If your child has a sore mouth, he or she will often have a sore tummy too. This can cause pain and bloating, as well as diarrhoea. Please tell the doctor or nurse if your child has diarrhoea that is not controlled or persists. It is important that your child drinks lots of fluids.
Your child may lose some or all of his or her hair, including eyebrows and eyelashes. This is temporary and the hair will grow back once the treatment has finished.
Busulfan may cause your child’s skin to develop a darker colour. This is usually temporary and should disappear once treatment has finished.
Busulfan can sometimes cause significant changes to your child’s liver function. This should return to normal when the treatment is finished. Blood tests will be taken to monitor your child’s liver function and his or her weight and tummy measurement will be recorded. If you notice the whites of your child’s eyes or their skin becoming yellow, please let your doctor or nurse know immediately.
Busulfan may cause changes to the lung function. If your child develops a cough, has difficulty breathing or chest pain, please tell your doctor or nurse immediately.
Fits or Seizures
There is a small risk that your child may have a fit or seizure during busulfan treatment. If your child is thought to be at risk, medicine will be given to help stop this from happening.
Depending on the combination of medicines and the dose that your child is given, his or her fertility may be affected. If you feel you would like more information, please discuss this with your doctor.
There is a very small risk of your child developing a second cancer after many years.
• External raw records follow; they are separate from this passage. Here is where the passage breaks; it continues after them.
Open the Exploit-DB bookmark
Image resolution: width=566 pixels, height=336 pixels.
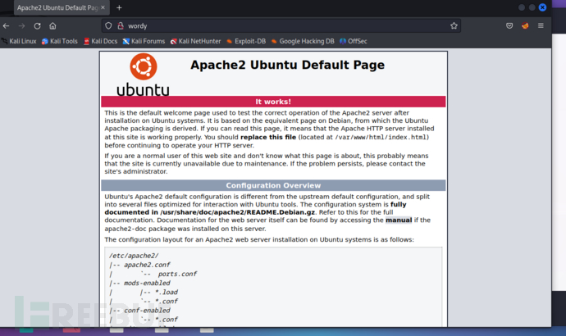(246, 40)
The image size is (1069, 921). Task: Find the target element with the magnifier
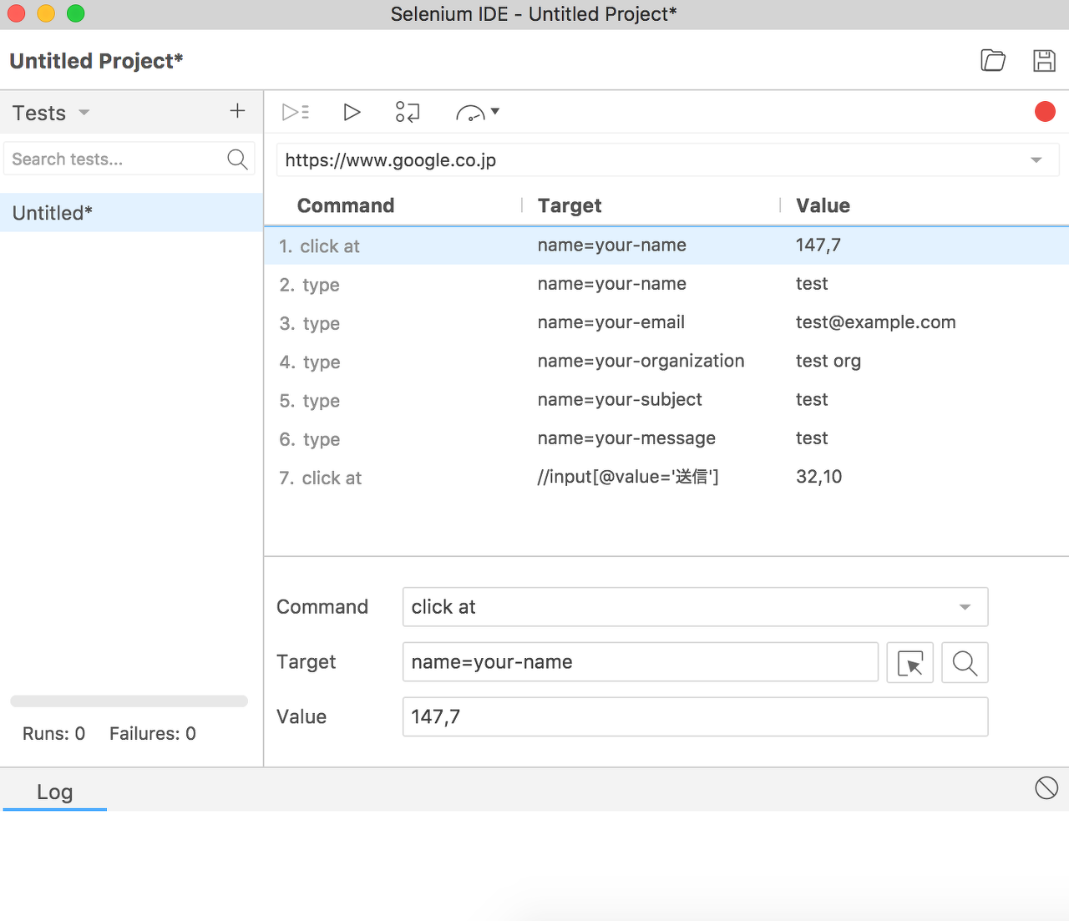tap(965, 662)
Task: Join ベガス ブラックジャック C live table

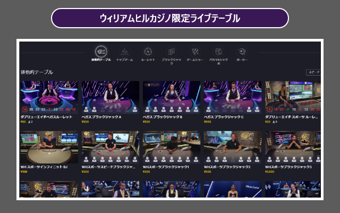Action: coord(232,96)

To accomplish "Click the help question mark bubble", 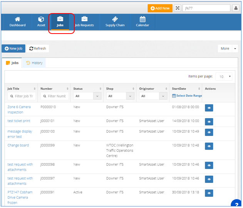I will (x=236, y=204).

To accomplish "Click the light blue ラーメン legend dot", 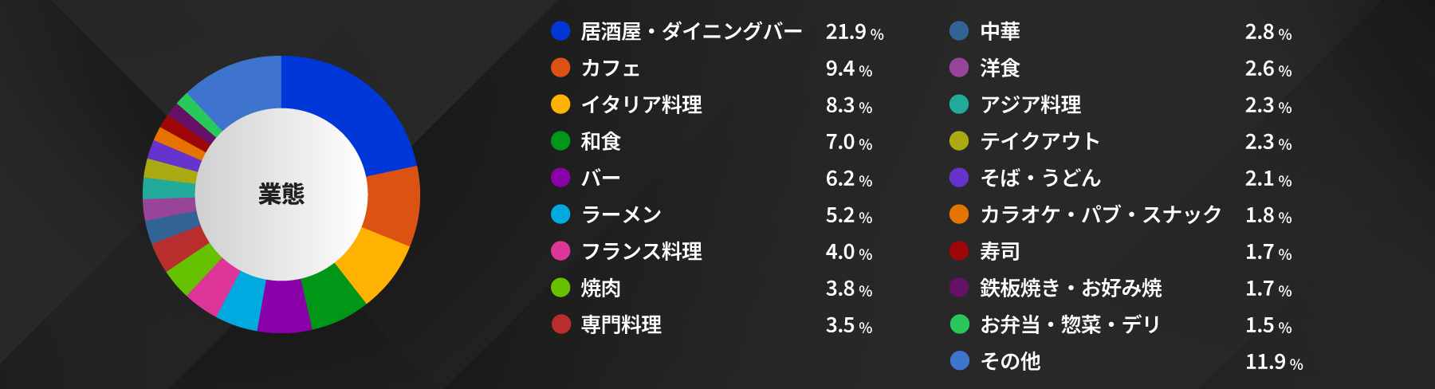I will [x=560, y=214].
If you would like more information, please discuss this with your doctor.
Busulfan and interactions with other medicines
Some medicines can react with busulfan, altering how well it works. Always check with your doctor or pharmacist before giving your child any other medicine, including medicines on prescription from your family doctor (GP), medicines bought from a pharmacy (chemist) or any herbal or complementary medicines.
Please read this information sheet from GOSH alongside the patient information leaflet (PIL) provided by the manufacturer. If you do not have a copy of the manufacturer’s patient information leaflet please talk to your pharmacist. A few products do not have a marketing authorisation (licence) as a medicine and therefore there is no PIL.
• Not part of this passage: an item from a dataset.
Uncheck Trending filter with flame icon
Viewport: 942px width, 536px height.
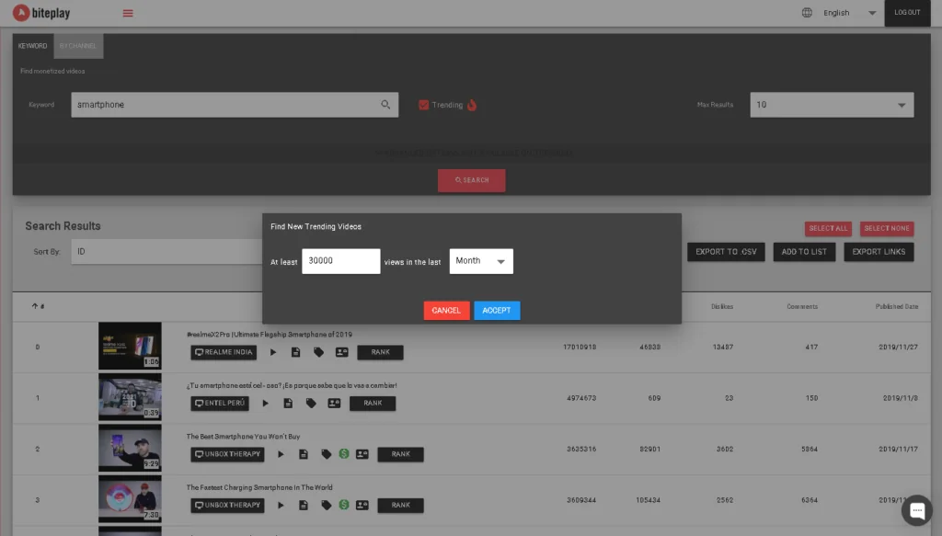(424, 105)
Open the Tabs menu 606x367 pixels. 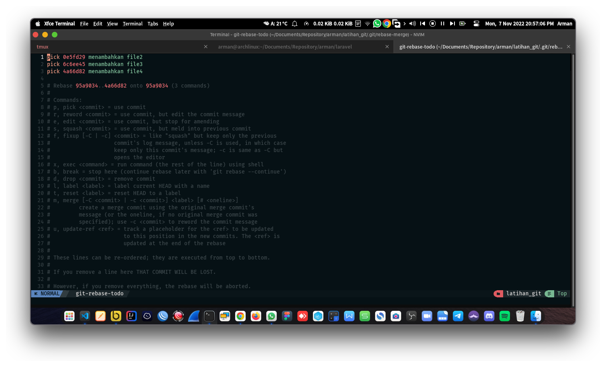(x=153, y=23)
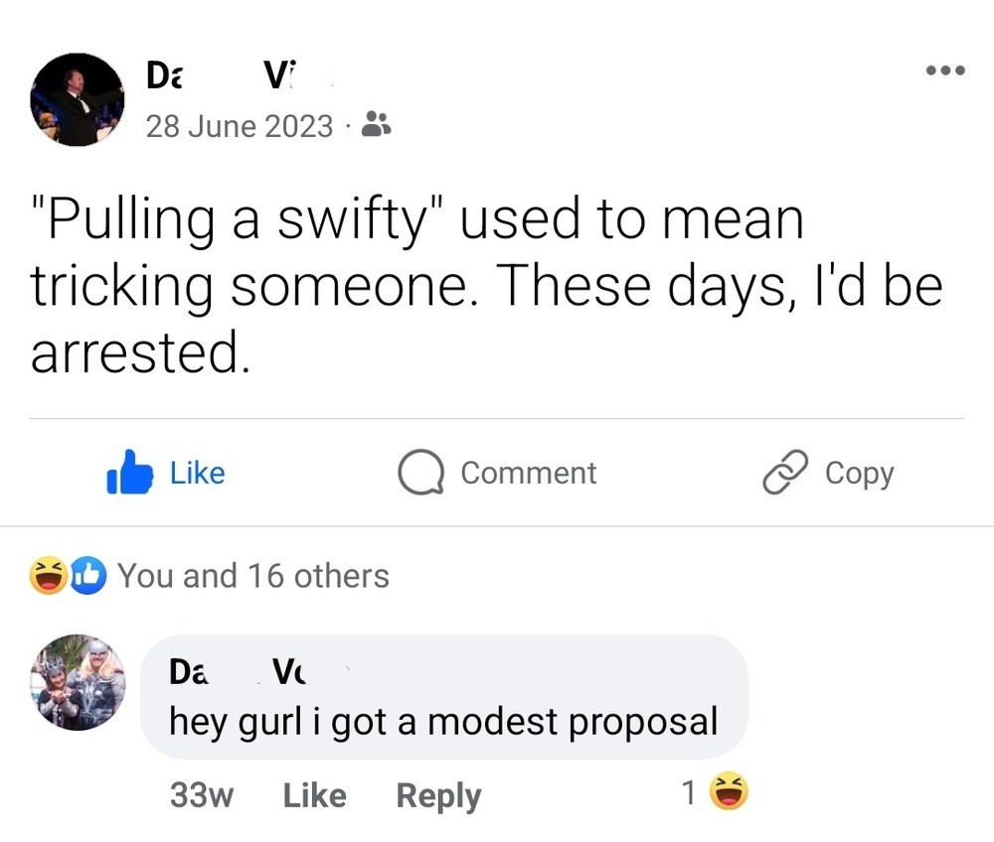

For children in particular, there may be conflicts of information between the manufacturer’s patient information leaflet (PIL) and guidance provided by GOSH and other healthcare providers. For example, some manufacturers may recommend, in the patient information leaflet, that a medicine is not given to children aged under 12 years. In most cases, this is because the manufacturer will recruit adults to clinical trials in the first instance and therefore the initial marketing authorisation (licence) only covers adults and older children.
For new medicines, the manufacturer then has to recruit children and newborns into trials (unless the medicine is not going to be used in children and newborns) and subsequently amend the PIL with the approved information. Older medicines may have been used effectively for many years in children without problems but the manufacturer has not been required to collect data and amend the licence. This does not mean that it is unsafe for children and young people to be prescribed such a medicine ‘off-licence/off-label’. However, if you are concerned about any conflicts of information, please discuss with your doctor, nurse or pharmacist.